Crédito: Alexandre Vidal/Flamengo

Confesso que o oba-oba em torno do Flamengo, que não oi protagonizado por seus jogadores e dirigentes, mas sim pela imprensa do centro do país me levou a torcer um pouco menos pelo time brasileiro na final da Libertadores. O conjunto de Jorge Jesus não foi brilhante, contudo, teve competência para conquistar uma incrível virada sobre o River Plate e conquistar o seu segundo caneco da tradicional e badalada competição.

No dia seguinte, contando com o tropeço do Palmeiras diante do Grêmio, o rubro-negro chegou, matematicamente, ao título do Brasileirão. Na verdade, os cariocas, a partir da mudança no comando técnico, passearam na disputa doméstica. Poucas vezes se viu tamanha superioridade de um time em relação aos demais.

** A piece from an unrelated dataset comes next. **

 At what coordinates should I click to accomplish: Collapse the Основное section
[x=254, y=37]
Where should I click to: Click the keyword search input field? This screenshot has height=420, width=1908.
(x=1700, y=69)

O português sepultou mantras dos “entendedores” de futebol dessas bandas. Não é preciso priorizar uma única competição. Não é necessário, em razão disso, que se use times alternativos (ou reservas, como queiram). Rodízio de atletas, como aquele implantado pelo uruguaio Diego Aguirre no Inter, lá em 2015, são abomináveis.

Outra verdade. Merece atenção especial também o trabalho extra-campo do Flamengo. Impressiona a recuperação clínica de seus jogadores, quando de lesões, que, aliás, são muito raras por lá. Tem jogadores na dupla Gre-Nal que sofreram lesões faz um século e ainda não voltaram às atividades.

Por fim, compreensível as ressalvas de treinadores estrangeiros para cá, como Jesus e Sampaoli, esse tirando leite de pedra no Santos. Admito, eu também estaria enciumado. Cada vez mais, entendemos porque os treinadores brasileiros não têm vez na Europa.

Libertadores e pré-Libertadores

O título do Flamengo facilitou ainda mais as coisas para a dupla Gre-Nal. O Grêmio, no mínimo, já garantiu presença na Pré-Libertadores, mas pelo andar da caruagem vai garantir vaga direta na fase de grupos da competição. Será a quinta participação consecutiva gremista.

Já o Inter, apesar do esforço danado para ficar de fora, também deve ser presença confirmada na disputa continental. Impressionante como não consegue superar a depressão causada pela derrota na decisão da Copa do Brasil, há mais de dois meses. Simplesmente, o time perdeu o rumo.

Uma reformulação, de elenco e de ideias, é urgente nas bandas do Beira-Rio.